- Your objective
Count how many lines in the rows below contain the word "Click". Match its capitalization exactly and reply with the number alone.

- Entries for locating words and elements
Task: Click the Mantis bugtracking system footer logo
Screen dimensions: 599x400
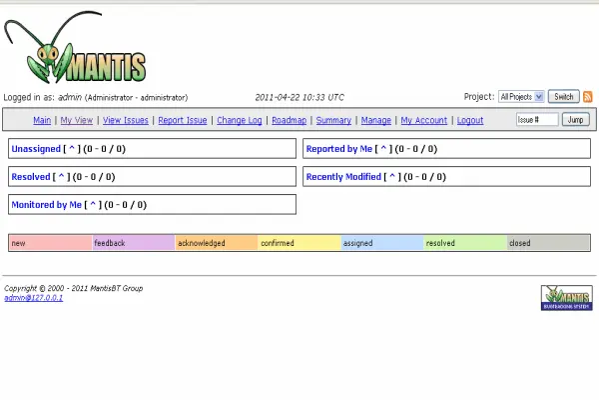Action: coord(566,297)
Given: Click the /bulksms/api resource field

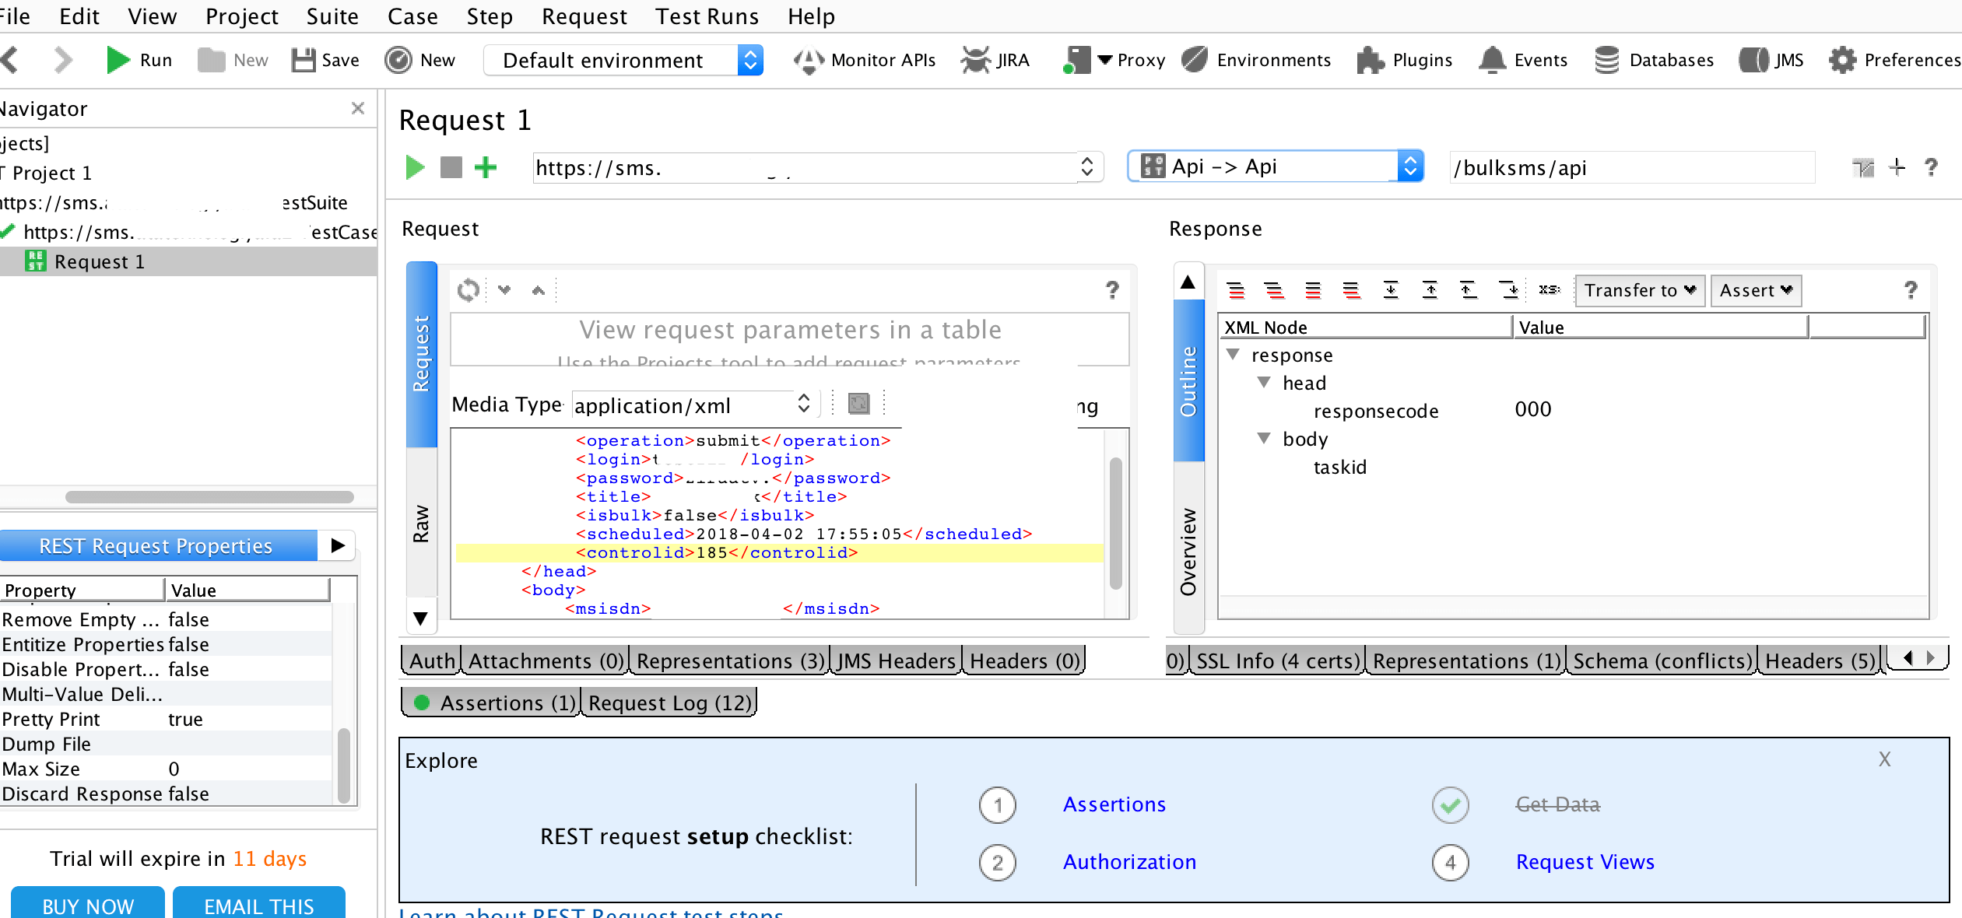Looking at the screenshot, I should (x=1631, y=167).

- Expected answer
2